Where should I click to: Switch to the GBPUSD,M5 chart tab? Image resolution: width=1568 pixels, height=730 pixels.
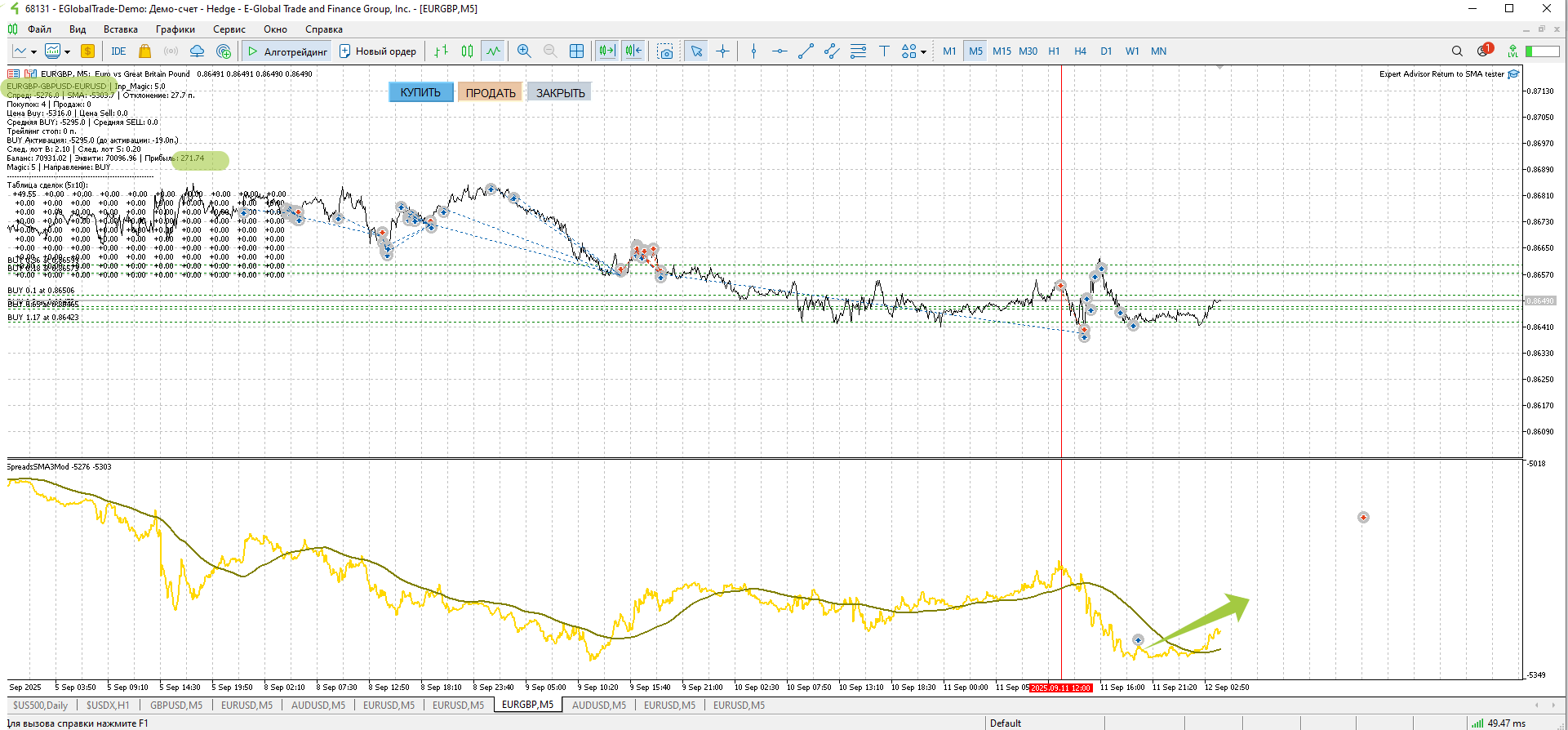coord(175,705)
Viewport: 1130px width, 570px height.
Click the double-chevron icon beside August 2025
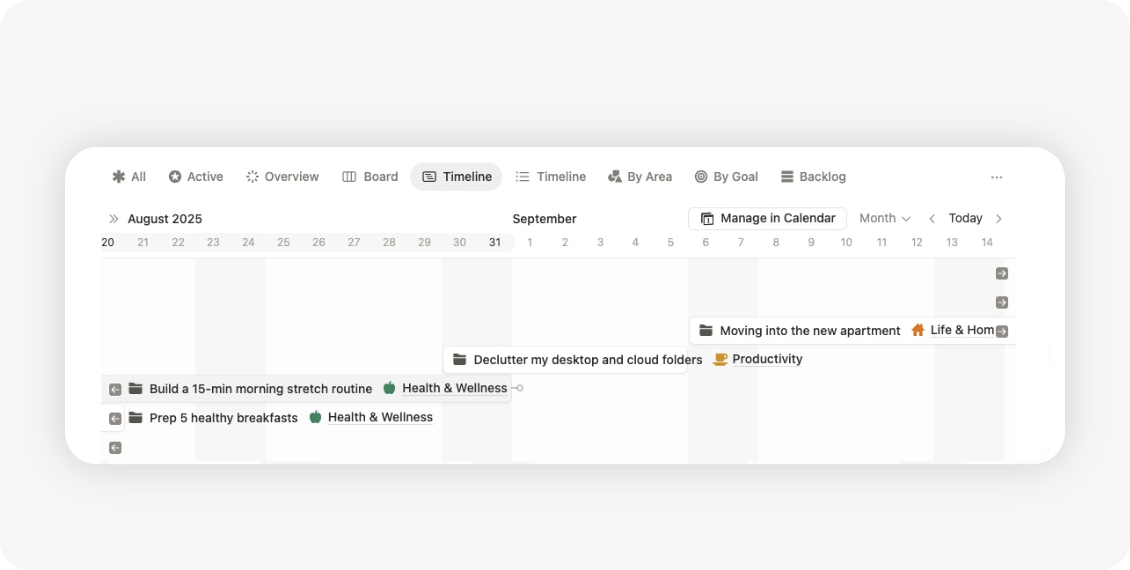pos(114,219)
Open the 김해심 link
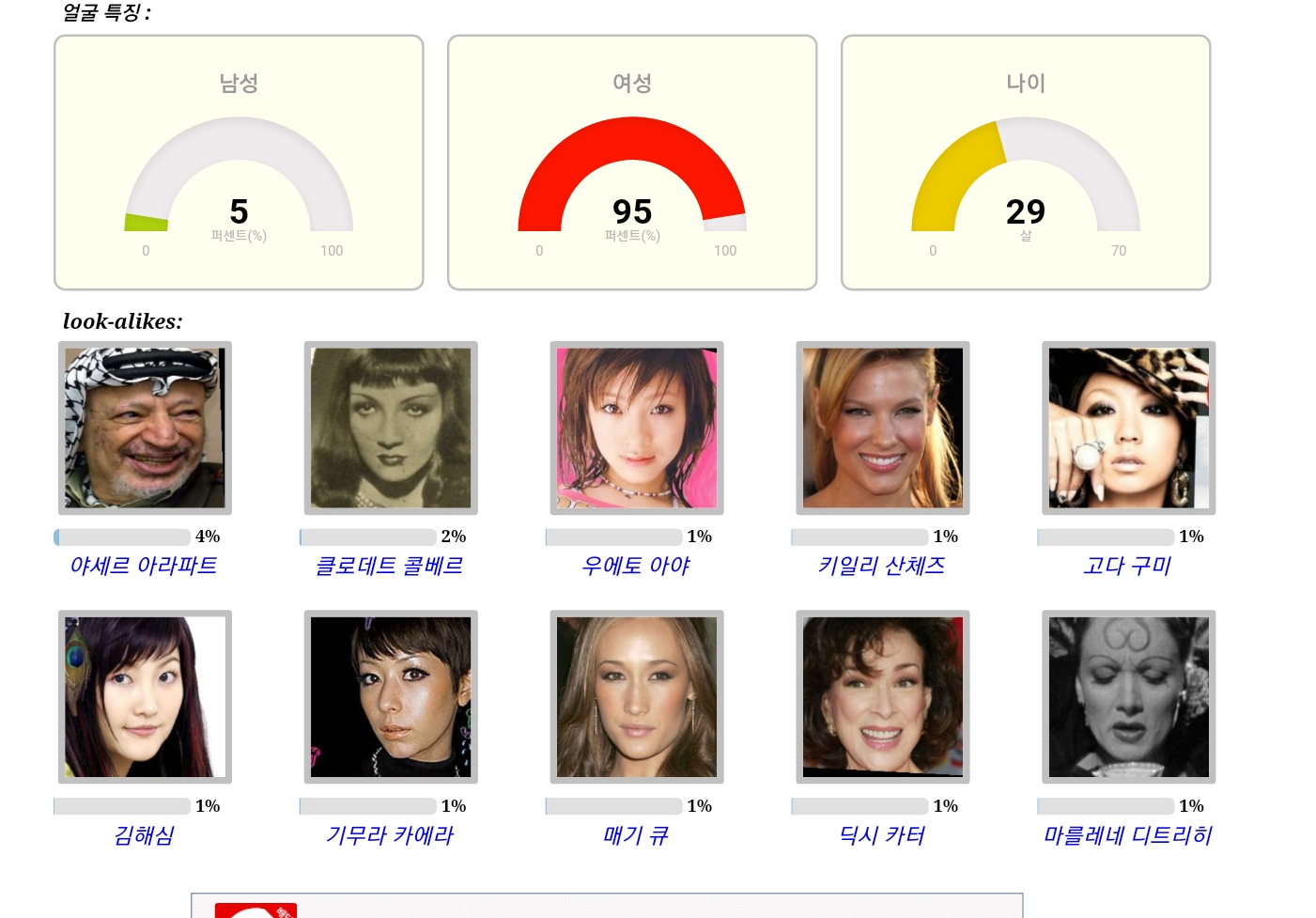The width and height of the screenshot is (1316, 918). click(x=144, y=835)
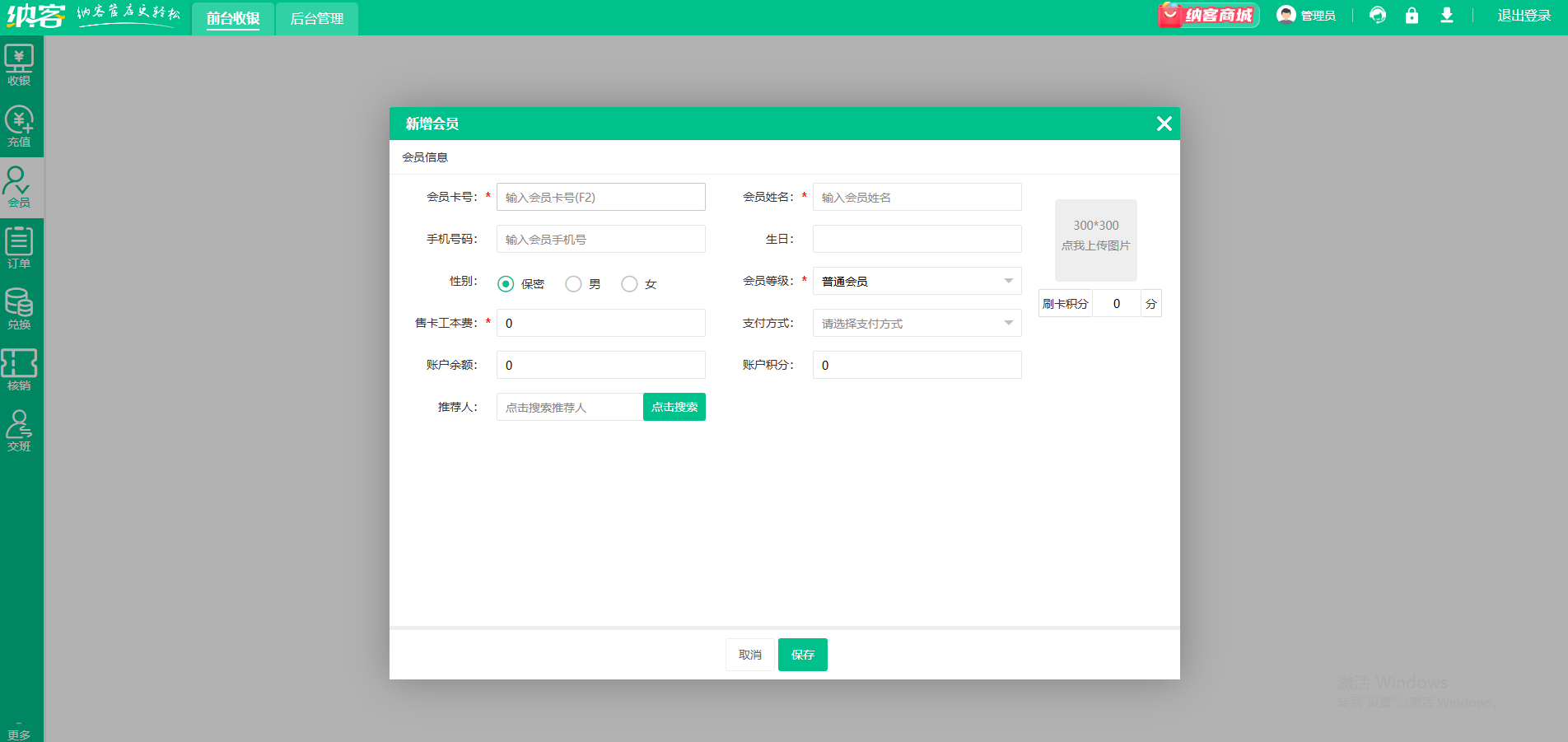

--

__Exercise aim__: Format the material from the line containing "Viewport: 1130px width, 570px height." through the end of the material as a Markdown table with the columns Row and Line, one numbered row per line, skipping blank lines. Leave the pictures out.

__Response below__:
| Row | Line |
|---|---|
| 1 | Viewport: 1130px width, 570px height. |
| 2 | Click the double-chevron icon beside August 2025 |
| 3 | pos(114,219) |
| 4 | Open the 김해심 link |
| 5 | The width and height of the screenshot is (1316, 918). click(x=144, y=835) |